PROBLEM DESCRIPTION
Copy the lines starting at the one containing "Where should I" and ending at the one containing "click(x=64, y=24)", requests included, and raise every coordinate in their answers by 93.

GIVEN DATA

******************************

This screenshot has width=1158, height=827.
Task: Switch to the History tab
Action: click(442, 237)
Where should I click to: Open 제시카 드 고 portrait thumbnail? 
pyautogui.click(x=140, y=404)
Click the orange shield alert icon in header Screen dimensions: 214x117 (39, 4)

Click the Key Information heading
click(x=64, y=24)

******************************

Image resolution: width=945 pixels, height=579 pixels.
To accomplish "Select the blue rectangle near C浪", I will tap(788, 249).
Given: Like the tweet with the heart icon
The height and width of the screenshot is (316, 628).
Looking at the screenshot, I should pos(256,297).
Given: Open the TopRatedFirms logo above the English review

******************************

CORRECT OUTPUT
Where should I click to: Open 제시카 드 고 portrait thumbnail? 
pyautogui.click(x=233, y=497)
Click the orange shield alert icon in header Screen dimensions: 214x117 (132, 97)

Click the Key Information heading
click(x=157, y=117)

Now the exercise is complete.